### ENTRIES SHOWN
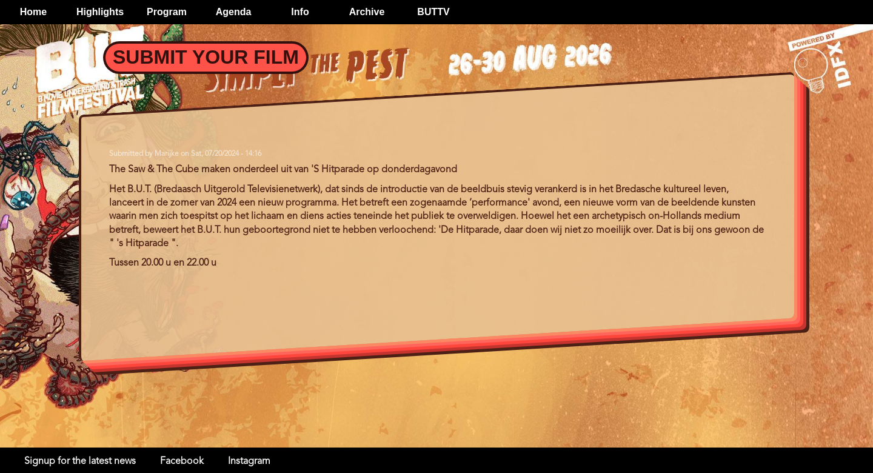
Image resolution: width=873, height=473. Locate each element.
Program (167, 12)
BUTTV (433, 12)
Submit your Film (206, 57)
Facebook (182, 461)
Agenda (234, 12)
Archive (367, 12)
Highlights (100, 12)
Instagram (249, 461)
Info (300, 12)
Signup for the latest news (80, 461)
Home (33, 12)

### OBJECTIVE
Reproduce every line of the entries above verbatim, omitting the image.

### REPLY
Image resolution: width=873, height=473. Locate each element.
Program (167, 12)
BUTTV (433, 12)
Submit your Film (206, 57)
Facebook (182, 461)
Agenda (234, 12)
Archive (367, 12)
Highlights (100, 12)
Instagram (249, 461)
Info (300, 12)
Signup for the latest news (80, 461)
Home (33, 12)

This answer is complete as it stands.